▸ **What is being asked**
Read through the data, and wherever a line holds the word "computer", write that line out.

*** Opening Data under study ***

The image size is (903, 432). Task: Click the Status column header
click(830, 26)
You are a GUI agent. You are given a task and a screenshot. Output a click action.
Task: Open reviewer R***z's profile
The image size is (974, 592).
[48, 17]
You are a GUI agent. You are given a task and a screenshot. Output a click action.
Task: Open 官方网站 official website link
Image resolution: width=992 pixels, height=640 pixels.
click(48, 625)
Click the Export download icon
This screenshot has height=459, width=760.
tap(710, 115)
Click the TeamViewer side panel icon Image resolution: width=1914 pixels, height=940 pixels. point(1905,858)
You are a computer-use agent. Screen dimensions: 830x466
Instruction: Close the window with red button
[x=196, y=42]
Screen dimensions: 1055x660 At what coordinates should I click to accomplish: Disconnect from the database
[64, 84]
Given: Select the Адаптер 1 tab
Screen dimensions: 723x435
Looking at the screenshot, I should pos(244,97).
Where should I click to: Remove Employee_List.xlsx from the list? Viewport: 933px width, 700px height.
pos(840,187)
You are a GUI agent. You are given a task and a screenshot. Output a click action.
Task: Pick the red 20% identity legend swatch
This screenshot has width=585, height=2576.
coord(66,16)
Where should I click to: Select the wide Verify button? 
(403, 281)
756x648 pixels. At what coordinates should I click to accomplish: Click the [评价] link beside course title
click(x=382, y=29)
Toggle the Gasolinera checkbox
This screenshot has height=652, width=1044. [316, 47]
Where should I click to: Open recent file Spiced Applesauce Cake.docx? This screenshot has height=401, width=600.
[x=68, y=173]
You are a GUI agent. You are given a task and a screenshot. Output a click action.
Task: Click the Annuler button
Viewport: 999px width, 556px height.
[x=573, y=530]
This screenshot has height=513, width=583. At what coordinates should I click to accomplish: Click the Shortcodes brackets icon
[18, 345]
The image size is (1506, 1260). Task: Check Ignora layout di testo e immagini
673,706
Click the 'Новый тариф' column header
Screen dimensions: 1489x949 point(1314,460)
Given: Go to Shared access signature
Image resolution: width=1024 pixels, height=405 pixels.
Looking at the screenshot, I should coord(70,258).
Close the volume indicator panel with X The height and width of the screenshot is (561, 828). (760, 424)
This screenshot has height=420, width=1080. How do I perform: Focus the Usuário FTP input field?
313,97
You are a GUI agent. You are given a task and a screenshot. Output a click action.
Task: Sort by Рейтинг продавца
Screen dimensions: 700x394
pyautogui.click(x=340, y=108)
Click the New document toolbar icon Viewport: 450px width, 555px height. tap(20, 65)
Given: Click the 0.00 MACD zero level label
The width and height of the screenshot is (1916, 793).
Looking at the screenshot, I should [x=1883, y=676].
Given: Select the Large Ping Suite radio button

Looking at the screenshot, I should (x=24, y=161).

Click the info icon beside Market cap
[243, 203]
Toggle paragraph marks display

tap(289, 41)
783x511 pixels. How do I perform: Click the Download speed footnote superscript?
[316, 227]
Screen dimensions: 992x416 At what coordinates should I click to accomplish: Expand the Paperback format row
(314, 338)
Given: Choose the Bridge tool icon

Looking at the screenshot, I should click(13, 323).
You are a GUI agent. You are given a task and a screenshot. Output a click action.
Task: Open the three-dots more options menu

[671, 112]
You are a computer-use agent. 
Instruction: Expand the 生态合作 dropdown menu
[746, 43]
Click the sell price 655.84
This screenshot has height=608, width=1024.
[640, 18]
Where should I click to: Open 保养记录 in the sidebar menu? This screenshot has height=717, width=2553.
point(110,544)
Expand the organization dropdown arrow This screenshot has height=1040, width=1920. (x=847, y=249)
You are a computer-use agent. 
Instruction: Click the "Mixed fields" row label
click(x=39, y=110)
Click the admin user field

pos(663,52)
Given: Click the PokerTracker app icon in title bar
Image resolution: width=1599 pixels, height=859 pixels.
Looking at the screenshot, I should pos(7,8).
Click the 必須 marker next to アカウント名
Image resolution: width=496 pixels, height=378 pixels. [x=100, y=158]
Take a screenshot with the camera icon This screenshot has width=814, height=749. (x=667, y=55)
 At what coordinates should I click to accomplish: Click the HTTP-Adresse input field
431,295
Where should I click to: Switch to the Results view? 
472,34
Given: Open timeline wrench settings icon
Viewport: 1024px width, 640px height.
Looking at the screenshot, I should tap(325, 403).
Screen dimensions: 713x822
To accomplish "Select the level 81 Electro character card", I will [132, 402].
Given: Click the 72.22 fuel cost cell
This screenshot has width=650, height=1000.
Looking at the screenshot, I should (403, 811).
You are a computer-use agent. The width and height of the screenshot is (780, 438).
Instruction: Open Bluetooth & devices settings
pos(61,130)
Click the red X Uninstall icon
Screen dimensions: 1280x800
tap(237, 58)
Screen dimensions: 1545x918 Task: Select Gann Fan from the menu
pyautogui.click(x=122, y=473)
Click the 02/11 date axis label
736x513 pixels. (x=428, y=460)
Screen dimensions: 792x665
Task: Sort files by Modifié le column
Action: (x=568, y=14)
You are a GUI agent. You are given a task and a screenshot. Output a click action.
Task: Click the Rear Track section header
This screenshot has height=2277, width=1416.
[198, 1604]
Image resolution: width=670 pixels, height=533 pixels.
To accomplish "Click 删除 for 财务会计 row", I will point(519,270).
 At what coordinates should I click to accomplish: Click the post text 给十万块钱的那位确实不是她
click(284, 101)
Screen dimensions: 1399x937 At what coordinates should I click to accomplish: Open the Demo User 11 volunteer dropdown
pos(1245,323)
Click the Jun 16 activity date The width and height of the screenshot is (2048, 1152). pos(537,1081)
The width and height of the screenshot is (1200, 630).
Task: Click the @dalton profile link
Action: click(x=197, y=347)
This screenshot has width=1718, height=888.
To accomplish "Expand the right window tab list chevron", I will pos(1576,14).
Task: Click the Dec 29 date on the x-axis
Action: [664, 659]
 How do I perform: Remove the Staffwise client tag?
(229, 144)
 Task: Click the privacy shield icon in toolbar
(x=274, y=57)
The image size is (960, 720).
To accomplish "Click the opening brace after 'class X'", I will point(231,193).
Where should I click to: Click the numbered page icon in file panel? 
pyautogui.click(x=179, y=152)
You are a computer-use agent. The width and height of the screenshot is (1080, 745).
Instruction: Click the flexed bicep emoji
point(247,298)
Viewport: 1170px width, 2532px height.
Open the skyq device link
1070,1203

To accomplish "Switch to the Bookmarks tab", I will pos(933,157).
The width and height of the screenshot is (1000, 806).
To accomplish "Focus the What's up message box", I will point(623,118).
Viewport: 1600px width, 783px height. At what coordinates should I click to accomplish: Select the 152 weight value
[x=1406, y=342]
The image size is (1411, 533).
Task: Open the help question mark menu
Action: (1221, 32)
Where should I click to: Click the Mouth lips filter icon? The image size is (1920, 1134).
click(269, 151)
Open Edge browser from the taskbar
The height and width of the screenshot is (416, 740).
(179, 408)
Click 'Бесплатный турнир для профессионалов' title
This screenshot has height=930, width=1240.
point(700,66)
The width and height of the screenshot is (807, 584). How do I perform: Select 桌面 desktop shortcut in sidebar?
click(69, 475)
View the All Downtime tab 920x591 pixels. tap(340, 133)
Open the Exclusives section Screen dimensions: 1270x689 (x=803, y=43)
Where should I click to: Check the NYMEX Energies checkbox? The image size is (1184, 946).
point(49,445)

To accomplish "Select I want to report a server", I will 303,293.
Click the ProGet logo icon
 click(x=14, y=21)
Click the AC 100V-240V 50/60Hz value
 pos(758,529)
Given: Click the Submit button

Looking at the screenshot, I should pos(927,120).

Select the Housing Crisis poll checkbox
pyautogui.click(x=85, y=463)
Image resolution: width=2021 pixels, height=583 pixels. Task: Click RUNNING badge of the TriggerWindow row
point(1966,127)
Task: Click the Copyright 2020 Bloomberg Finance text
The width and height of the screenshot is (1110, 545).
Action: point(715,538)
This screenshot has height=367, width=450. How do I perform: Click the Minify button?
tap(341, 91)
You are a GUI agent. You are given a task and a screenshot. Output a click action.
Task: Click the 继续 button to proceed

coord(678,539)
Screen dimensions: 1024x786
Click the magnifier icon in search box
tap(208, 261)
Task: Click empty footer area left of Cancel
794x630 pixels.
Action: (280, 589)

*** Closing Data under study ***

▸ **Answer to the exercise**
You are a computer-use agent. Screen dimensions: 830x466
You are a computer-use agent. 
You are a computer-use agent. 
You are a computer-use agent. The width and height of the screenshot is (780, 438).
You are a computer-use agent. The width and height of the screenshot is (1080, 745).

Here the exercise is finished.